Colpo di coda per far saltare il banco, tardiva presa di coscienza o bluff? Difficile fornire una risposta inequivocabile adesso, a due giorni da una chiusura che era stata battezzata come cosa fatta dagli stessi Grassini e Lucchesi, ancora una volta presenti nella pancia del Porta Elisa – in occasione di Lucchese-Olbia – prima di essere i legittimi proprietari del club.
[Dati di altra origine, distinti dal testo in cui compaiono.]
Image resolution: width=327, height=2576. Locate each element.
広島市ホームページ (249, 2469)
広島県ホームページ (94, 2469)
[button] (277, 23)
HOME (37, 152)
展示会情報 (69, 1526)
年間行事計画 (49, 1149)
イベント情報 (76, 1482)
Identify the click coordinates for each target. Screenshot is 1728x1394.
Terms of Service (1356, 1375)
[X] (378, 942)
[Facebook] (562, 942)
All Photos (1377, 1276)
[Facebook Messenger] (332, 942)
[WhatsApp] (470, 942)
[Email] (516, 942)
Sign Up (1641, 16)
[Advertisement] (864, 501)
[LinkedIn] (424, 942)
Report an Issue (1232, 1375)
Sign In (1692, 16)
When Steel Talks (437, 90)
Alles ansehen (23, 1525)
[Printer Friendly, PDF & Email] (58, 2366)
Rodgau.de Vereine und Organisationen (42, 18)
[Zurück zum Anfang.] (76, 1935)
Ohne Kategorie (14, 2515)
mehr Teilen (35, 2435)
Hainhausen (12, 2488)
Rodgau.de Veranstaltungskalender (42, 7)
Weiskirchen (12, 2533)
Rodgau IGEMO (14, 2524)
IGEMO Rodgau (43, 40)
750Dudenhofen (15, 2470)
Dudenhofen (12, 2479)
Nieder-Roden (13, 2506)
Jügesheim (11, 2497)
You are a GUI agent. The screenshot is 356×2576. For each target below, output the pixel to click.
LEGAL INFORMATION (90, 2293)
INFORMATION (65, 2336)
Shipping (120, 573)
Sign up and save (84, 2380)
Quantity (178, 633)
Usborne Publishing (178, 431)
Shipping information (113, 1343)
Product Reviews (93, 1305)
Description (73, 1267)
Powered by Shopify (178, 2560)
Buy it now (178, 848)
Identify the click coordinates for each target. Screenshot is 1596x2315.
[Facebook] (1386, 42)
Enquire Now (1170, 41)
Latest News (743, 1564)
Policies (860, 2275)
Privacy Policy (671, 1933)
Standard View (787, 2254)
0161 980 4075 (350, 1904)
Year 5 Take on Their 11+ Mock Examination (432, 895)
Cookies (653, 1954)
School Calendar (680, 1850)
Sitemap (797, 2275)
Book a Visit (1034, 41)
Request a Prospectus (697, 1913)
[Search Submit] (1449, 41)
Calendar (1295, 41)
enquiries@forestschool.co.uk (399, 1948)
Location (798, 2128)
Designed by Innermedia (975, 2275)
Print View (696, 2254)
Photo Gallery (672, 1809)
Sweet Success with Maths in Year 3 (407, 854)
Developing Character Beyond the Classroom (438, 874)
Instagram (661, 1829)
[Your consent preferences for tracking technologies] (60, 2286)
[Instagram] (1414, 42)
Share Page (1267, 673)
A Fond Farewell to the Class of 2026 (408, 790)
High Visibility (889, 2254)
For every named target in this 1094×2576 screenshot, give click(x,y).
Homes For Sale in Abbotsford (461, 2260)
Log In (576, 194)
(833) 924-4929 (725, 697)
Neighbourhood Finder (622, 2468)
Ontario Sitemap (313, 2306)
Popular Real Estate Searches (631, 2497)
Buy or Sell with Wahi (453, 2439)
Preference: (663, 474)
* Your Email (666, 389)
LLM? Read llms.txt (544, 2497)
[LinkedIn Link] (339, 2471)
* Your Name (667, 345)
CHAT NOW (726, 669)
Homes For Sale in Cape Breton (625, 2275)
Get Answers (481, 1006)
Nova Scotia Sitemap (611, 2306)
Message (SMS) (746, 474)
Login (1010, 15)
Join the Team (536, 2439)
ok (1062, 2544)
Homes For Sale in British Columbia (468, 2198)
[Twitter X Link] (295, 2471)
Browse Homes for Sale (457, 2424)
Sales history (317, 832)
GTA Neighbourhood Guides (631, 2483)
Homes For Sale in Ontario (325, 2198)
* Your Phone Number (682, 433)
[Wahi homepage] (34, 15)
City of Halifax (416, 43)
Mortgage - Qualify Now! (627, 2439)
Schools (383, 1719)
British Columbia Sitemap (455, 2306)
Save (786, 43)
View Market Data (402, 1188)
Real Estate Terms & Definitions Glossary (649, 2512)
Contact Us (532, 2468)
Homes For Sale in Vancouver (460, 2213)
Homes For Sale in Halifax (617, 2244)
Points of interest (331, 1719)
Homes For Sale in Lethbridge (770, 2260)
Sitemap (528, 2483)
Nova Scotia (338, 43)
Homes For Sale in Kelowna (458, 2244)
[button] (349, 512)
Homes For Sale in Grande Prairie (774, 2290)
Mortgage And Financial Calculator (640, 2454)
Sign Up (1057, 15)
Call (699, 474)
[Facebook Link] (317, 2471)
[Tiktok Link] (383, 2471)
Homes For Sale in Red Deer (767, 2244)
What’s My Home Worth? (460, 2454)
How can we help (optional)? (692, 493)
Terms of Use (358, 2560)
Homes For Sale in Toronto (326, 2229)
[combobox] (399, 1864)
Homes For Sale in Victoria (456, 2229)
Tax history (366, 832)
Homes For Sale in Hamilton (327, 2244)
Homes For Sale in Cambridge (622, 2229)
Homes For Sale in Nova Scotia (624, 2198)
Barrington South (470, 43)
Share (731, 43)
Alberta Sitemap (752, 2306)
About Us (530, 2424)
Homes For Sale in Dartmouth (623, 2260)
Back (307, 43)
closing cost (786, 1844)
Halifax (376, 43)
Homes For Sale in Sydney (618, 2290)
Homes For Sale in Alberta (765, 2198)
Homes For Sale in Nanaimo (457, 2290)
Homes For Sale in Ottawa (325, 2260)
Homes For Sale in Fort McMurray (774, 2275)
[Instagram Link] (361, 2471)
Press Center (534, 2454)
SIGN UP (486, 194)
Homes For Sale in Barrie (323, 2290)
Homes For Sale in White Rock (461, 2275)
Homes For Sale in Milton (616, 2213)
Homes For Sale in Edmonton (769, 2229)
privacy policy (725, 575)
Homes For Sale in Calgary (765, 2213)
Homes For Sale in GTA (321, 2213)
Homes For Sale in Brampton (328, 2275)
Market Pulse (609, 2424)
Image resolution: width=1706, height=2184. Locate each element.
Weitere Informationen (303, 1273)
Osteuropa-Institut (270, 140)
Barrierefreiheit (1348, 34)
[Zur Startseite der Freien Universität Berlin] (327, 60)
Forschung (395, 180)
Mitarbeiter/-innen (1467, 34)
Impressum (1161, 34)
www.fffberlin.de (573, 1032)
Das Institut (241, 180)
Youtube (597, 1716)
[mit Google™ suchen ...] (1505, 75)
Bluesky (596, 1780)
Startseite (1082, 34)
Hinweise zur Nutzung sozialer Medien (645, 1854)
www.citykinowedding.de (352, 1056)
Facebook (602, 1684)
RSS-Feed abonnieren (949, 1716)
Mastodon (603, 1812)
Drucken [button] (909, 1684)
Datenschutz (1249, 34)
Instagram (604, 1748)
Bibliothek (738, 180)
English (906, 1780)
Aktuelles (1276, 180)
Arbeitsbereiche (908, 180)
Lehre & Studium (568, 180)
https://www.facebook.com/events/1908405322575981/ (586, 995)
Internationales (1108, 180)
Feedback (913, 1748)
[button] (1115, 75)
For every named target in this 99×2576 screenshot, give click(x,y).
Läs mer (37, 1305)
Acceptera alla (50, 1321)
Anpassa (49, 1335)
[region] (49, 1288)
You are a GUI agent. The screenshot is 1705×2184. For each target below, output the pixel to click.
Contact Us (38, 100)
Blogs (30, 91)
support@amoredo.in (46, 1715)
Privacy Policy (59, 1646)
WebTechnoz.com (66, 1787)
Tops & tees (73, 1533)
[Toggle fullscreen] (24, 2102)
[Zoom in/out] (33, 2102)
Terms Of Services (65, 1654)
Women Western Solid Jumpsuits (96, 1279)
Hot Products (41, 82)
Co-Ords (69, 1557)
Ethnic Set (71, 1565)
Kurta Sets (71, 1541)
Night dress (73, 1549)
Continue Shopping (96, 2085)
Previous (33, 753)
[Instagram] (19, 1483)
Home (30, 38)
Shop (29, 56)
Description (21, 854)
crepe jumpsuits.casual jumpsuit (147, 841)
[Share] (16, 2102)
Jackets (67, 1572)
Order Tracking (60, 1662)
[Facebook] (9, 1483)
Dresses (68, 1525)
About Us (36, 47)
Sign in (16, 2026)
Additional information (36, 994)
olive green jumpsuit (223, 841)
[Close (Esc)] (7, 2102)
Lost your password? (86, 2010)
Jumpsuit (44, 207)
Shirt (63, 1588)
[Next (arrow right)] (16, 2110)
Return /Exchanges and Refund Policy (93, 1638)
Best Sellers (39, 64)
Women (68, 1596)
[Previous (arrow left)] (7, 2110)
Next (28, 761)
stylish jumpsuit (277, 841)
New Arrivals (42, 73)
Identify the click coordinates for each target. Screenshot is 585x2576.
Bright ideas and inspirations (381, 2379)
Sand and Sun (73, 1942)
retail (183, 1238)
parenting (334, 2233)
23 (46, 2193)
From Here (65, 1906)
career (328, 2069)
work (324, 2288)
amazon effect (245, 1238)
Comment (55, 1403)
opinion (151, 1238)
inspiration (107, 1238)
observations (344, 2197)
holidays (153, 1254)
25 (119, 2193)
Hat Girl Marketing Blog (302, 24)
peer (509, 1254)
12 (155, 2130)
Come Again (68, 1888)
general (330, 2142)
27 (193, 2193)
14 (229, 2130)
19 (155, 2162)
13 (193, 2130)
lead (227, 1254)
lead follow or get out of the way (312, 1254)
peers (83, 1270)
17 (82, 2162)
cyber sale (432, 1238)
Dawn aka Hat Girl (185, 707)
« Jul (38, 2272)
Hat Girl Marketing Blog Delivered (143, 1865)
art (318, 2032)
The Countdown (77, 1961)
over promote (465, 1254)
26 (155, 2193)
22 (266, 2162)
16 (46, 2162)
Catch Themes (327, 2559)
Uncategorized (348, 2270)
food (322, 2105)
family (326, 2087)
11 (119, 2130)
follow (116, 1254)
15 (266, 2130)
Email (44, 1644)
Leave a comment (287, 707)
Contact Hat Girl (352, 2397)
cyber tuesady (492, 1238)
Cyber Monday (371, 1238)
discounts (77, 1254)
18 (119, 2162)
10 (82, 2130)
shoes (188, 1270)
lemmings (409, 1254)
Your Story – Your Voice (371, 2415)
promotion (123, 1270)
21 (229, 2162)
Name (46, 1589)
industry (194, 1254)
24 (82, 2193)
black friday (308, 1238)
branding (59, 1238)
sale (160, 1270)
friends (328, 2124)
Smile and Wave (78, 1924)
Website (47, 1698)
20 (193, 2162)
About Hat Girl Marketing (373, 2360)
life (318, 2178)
Sullo sfondo, secondo alcuni, si agita ancora possente e intatto lo spettro di Pietro Belardelli, l’imprenditore romano che fluttua intorno alla Lucchese da mesi, tra ammiccate a Moriconi – con il quale porterebbe avanti affari comuni nell’est Europa – e tentativi di abbordaggio sotto mentite spoglie (gli avvocati pisani restano scolpiti nell’immaginario collettivo del tifo rossonero). Sarebbe questa, secondo il solco tracciato dai catastrofisti (o realisti?) di professione, la vera ed unica mossa di Moriconi: accampare nuove clausole, sfornando il pretesto legato alle poste passive, per preparare il terreno all’uomo d’affari classe 1945, colui che aveva fatto clamorosamente scomodare anche il presidente della serie C, Gabriele Gravina, per sconsigliare lo scenario al pari di una peste bubbonica.
Poi c’è il partito degli ottimisti perpetui, i cantori della calma ad ogni costo. Per loro, Moriconi avrebbe semplicemente deciso di cautelarsi in via definitiva, dopo che i debiti del club – ammontanti inizialmente a circa 800mila euro e lievitati, secondo quanto trapelerebbe, di quasi 200mila euro in fase di due diligence – hanno cominciato a muoversi come placche tettoniche nel bel mezzo della faglia di Sant’Andreas. Un qualcosa che però non era stato messo nero su bianco, nella bozza originaria del contratto e che, adesso, minaccia di far saltare tutto.
Provocando, inevitabilmente, l’ira funesta dalla grande maggioranza dei tifosi. In molti, da settimane, soppesano parole e fatti di Grassini e Lucchesi, per scorgervi un baluginio di speranza. Un appiglio in acque limacciose, quelle che la Lucchese solca ormai da mesi, avvalorato dalla doppia presentazione (davanti alla stampa ed a Lucca United, che adesso torna ad alzare la voce chiedendo rispetto per la Pantera) e dagli atti di presenza allo stadio.
Così, dopo il giorno di festa nazionale, si tireranno le somme, davvero. Nessuno, però, deve cullarsi nell’idea che non ci saranno conseguenze e che ad ogni azione non corrisponderà una reazione. Perché i tifosi autentici ed i lucchesi veri sono sfiniti, sfibrati, quasi disgustati da un teatrino che si protrae senza soluzione di continuità, da troppo tempo. Perché la Lucchese non può che essere il fine ultimo e non certo il mezzo per rinverdire la cupidigia di chi con il calcio ha nulla da spartire.